宇宙航空研究開発機構(JAXA)は,「超薄膜高高度気球の飛翔性能試験(BS13-08)」を実施し,到達高度53.7kmを記録した。この記録は,平成14年5月に当時の文部科学省宇宙科学研究所が放球した超薄膜高高度気球(厚さ3.4μmのポリエチレンフィルム製、満膨張体積60,000m3(直径53.7m))の到達高度53.0kmを越えるもので,無人気球到達高度の世界記録を更新したこととなる。
今回の実験は,新たに開発した世界で最も薄い気球用フィルムである厚さ2.8 μmのポリエチレンフィルムを用いて製作された超薄膜高高度気球の飛翔性能試験を目的として実施したもので,JAXAと北海道大樹町の連携協力拠点である大樹航空宇宙実験場より9月20日午前5時22分に放球した。

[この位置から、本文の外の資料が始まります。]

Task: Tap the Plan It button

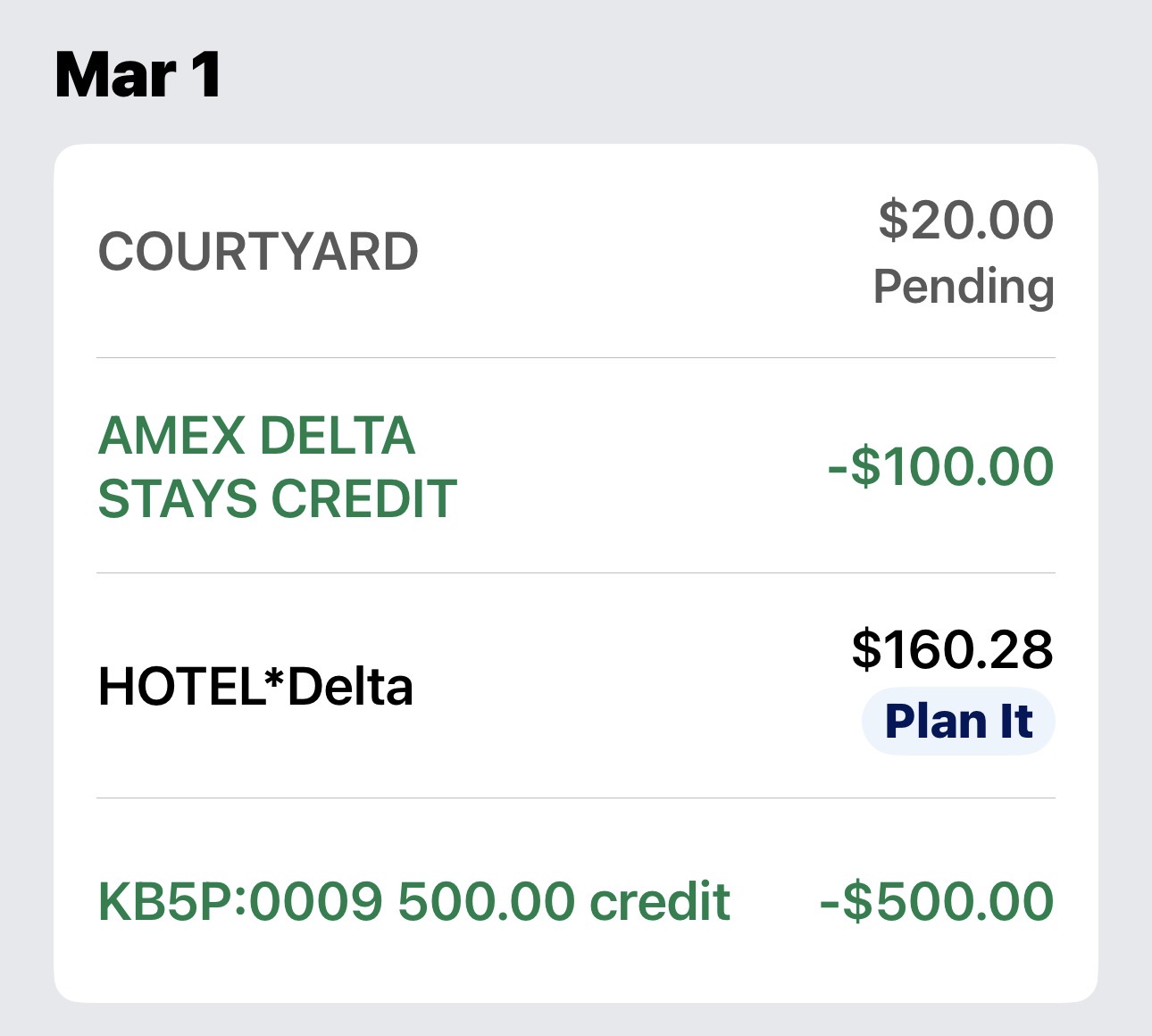Action: point(958,722)
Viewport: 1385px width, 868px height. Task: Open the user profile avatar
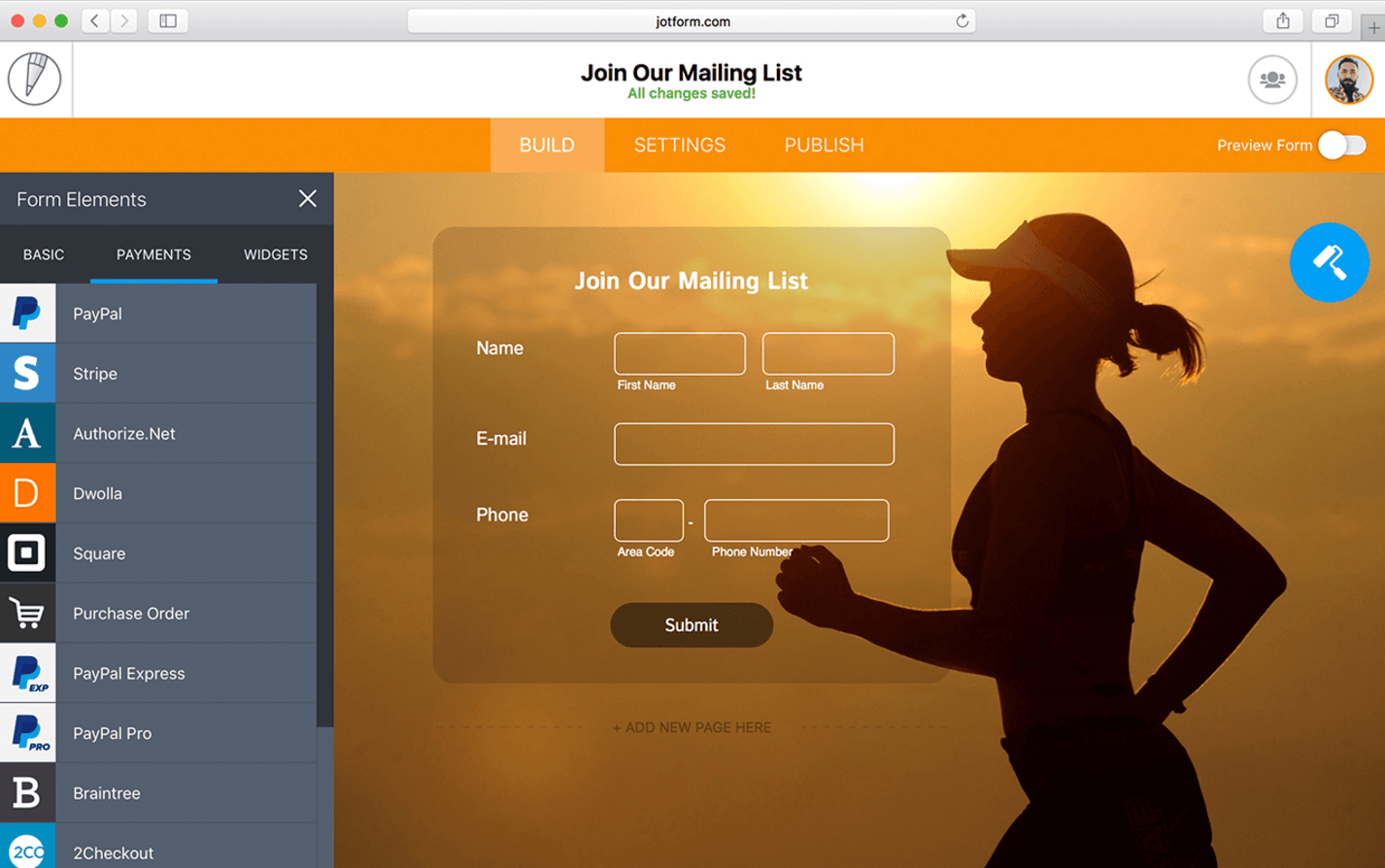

この気球は満膨張体積80,000m3(直径60 m)の超薄膜高高度気球で,およそ毎分250mの速度で上昇し,放球2時間42分後に大樹航空宇宙実験場東南東約130kmの太平洋上において高度53.7kmに達した。その後8時15分に指令電波により気球を引裂いて破壊し,気球及び制御機器部は大樹航空宇宙実験場東南東約150kmの海上に緩降下した。
この実験により,厚さ2.8μmのポリエチレンフィルムを用いた超薄膜高高度気球の設計・製作・放球の一連のプロセスの妥当性を実証することができた。今後は,かつてのMT-135ロケットに代わる飛翔体として,より幅広い中間圏下部(高度50~60km周辺)における大気科学等の「その場観測」の実現に取り組んでいく。